** PROBLEM DETAILS **
The line with "567x262 pixels. At" marks where to begin; print it and all lines after it in the material below exactly, skipping pictures.

** PROVIDED RECORDS **
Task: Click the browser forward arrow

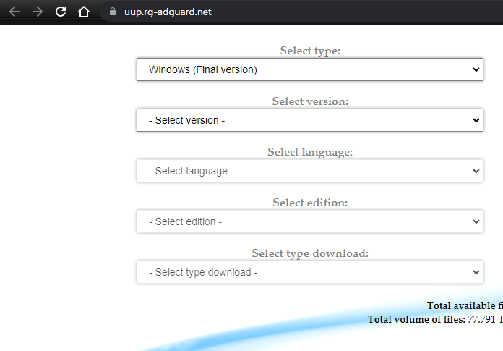Action: (x=38, y=12)
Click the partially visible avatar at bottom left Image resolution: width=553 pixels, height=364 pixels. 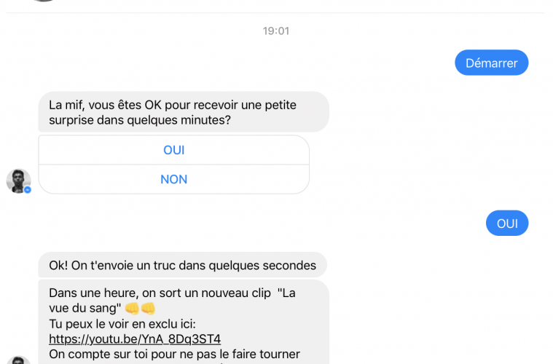18,360
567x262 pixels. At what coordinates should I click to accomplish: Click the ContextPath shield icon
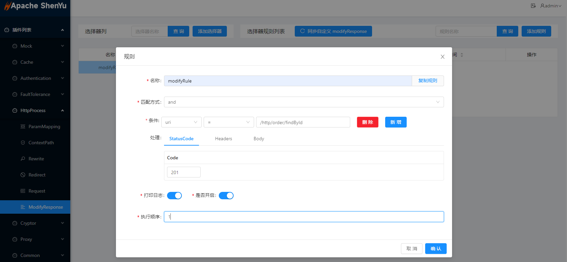click(x=23, y=143)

** EXPECTED ANSWER **
567x262 pixels. At what coordinates should I click to accomplish: Click the ContextPath shield icon
click(x=23, y=143)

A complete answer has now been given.